▸ EXTRACTED RECORDS:
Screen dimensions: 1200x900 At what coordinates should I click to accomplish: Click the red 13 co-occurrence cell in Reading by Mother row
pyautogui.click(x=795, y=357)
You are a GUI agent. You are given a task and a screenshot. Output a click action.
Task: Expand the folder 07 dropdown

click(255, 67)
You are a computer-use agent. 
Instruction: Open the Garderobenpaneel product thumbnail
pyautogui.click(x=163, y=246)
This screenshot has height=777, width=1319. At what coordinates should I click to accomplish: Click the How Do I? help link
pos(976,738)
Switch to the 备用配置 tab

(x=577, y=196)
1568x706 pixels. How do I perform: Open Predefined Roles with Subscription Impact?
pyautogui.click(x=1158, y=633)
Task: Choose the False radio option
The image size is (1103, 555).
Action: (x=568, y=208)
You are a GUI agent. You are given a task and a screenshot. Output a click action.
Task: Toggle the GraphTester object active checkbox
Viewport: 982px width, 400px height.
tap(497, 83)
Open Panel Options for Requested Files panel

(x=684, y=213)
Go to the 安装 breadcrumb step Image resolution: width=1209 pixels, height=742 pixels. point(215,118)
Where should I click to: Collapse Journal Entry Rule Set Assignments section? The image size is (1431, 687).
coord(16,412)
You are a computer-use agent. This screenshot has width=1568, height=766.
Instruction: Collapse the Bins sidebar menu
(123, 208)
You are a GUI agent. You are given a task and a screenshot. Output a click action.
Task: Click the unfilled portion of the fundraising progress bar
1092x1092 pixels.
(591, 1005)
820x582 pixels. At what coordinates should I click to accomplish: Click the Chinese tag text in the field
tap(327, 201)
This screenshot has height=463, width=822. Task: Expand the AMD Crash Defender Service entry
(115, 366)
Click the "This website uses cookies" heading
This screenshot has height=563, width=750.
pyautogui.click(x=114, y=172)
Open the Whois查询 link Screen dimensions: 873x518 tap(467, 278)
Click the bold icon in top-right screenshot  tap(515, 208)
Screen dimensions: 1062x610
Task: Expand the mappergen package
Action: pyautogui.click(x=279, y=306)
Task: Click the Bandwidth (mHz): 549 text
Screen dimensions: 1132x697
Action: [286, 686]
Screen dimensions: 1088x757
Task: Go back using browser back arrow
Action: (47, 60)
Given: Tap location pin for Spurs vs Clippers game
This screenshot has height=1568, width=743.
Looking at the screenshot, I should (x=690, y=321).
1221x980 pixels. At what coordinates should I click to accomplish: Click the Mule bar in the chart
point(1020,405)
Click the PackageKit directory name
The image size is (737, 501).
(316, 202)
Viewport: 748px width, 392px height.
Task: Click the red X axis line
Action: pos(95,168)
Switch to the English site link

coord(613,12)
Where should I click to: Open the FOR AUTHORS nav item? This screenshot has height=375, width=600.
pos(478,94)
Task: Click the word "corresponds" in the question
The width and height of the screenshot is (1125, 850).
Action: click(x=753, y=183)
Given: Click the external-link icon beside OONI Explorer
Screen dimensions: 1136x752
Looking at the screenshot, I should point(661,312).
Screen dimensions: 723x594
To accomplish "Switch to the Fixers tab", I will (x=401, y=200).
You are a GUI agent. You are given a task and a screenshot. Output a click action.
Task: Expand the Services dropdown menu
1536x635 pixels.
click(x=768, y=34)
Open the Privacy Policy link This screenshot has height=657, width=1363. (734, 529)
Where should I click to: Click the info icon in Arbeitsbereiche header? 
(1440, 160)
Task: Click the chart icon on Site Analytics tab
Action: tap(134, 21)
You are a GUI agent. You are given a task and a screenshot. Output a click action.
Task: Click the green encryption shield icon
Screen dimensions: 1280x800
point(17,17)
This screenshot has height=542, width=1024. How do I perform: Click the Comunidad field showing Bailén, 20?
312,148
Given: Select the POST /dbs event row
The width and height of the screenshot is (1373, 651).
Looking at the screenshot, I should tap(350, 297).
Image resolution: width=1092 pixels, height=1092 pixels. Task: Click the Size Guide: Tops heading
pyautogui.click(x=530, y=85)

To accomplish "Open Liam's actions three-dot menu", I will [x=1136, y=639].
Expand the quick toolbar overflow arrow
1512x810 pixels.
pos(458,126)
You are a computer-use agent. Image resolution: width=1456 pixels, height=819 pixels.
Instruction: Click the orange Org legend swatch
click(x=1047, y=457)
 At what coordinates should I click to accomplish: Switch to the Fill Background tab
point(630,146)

▸ EXERCISE:
All of the entries must be quoted exactly; please include each one.

▸ SOLUTION TO THIS PROBLEM:
Screen dimensions: 1200x900 At what coordinates should I click to accomplish: Click the red 13 co-occurrence cell in Reading by Mother row
pyautogui.click(x=795, y=357)
You are a GUI agent. You are given a task and a screenshot. Output a click action.
Task: Expand the folder 07 dropdown

click(255, 67)
You are a computer-use agent. 
Instruction: Open the Garderobenpaneel product thumbnail
pyautogui.click(x=163, y=246)
This screenshot has height=777, width=1319. At what coordinates should I click to accomplish: Click the How Do I? help link
pos(976,738)
Switch to the 备用配置 tab

(x=577, y=196)
1568x706 pixels. How do I perform: Open Predefined Roles with Subscription Impact?
pyautogui.click(x=1158, y=633)
Task: Choose the False radio option
The image size is (1103, 555).
Action: (x=568, y=208)
You are a GUI agent. You are given a task and a screenshot. Output a click action.
Task: Toggle the GraphTester object active checkbox
Viewport: 982px width, 400px height.
tap(497, 83)
Open Panel Options for Requested Files panel

(x=684, y=213)
Go to the 安装 breadcrumb step Image resolution: width=1209 pixels, height=742 pixels. point(215,118)
Where should I click to: Collapse Journal Entry Rule Set Assignments section? The image size is (1431, 687).
coord(16,412)
You are a computer-use agent. This screenshot has width=1568, height=766.
Instruction: Collapse the Bins sidebar menu
(123, 208)
You are a GUI agent. You are given a task and a screenshot. Output a click action.
Task: Click the unfilled portion of the fundraising progress bar
1092x1092 pixels.
(591, 1005)
820x582 pixels. At what coordinates should I click to accomplish: Click the Chinese tag text in the field
tap(327, 201)
This screenshot has height=463, width=822. Task: Expand the AMD Crash Defender Service entry
(115, 366)
Click the "This website uses cookies" heading
This screenshot has height=563, width=750.
pyautogui.click(x=114, y=172)
Open the Whois查询 link Screen dimensions: 873x518 tap(467, 278)
Click the bold icon in top-right screenshot  tap(515, 208)
Screen dimensions: 1062x610
Task: Expand the mappergen package
Action: pyautogui.click(x=279, y=306)
Task: Click the Bandwidth (mHz): 549 text
Screen dimensions: 1132x697
Action: [286, 686]
Screen dimensions: 1088x757
Task: Go back using browser back arrow
Action: (47, 60)
Given: Tap location pin for Spurs vs Clippers game
This screenshot has height=1568, width=743.
Looking at the screenshot, I should (x=690, y=321).
1221x980 pixels. At what coordinates should I click to accomplish: Click the Mule bar in the chart
point(1020,405)
Click the PackageKit directory name
The image size is (737, 501).
(316, 202)
Viewport: 748px width, 392px height.
Task: Click the red X axis line
Action: pos(95,168)
Switch to the English site link

coord(613,12)
Where should I click to: Open the FOR AUTHORS nav item? This screenshot has height=375, width=600.
pos(478,94)
Task: Click the word "corresponds" in the question
The width and height of the screenshot is (1125, 850).
Action: click(x=753, y=183)
Given: Click the external-link icon beside OONI Explorer
Screen dimensions: 1136x752
Looking at the screenshot, I should point(661,312).
Screen dimensions: 723x594
To accomplish "Switch to the Fixers tab", I will (x=401, y=200).
You are a GUI agent. You are given a task and a screenshot. Output a click action.
Task: Expand the Services dropdown menu
1536x635 pixels.
click(x=768, y=34)
Open the Privacy Policy link This screenshot has height=657, width=1363. (734, 529)
Where should I click to: Click the info icon in Arbeitsbereiche header? 
(1440, 160)
Task: Click the chart icon on Site Analytics tab
Action: tap(134, 21)
You are a GUI agent. You are given a task and a screenshot. Output a click action.
Task: Click the green encryption shield icon
Screen dimensions: 1280x800
point(17,17)
This screenshot has height=542, width=1024. How do I perform: Click the Comunidad field showing Bailén, 20?
312,148
Given: Select the POST /dbs event row
The width and height of the screenshot is (1373, 651).
Looking at the screenshot, I should tap(350, 297).
Image resolution: width=1092 pixels, height=1092 pixels. Task: Click the Size Guide: Tops heading
pyautogui.click(x=530, y=85)

To accomplish "Open Liam's actions three-dot menu", I will [x=1136, y=639].
Expand the quick toolbar overflow arrow
1512x810 pixels.
pos(458,126)
You are a computer-use agent. Image resolution: width=1456 pixels, height=819 pixels.
Instruction: Click the orange Org legend swatch
click(x=1047, y=457)
 At what coordinates should I click to accomplish: Switch to the Fill Background tab
point(630,146)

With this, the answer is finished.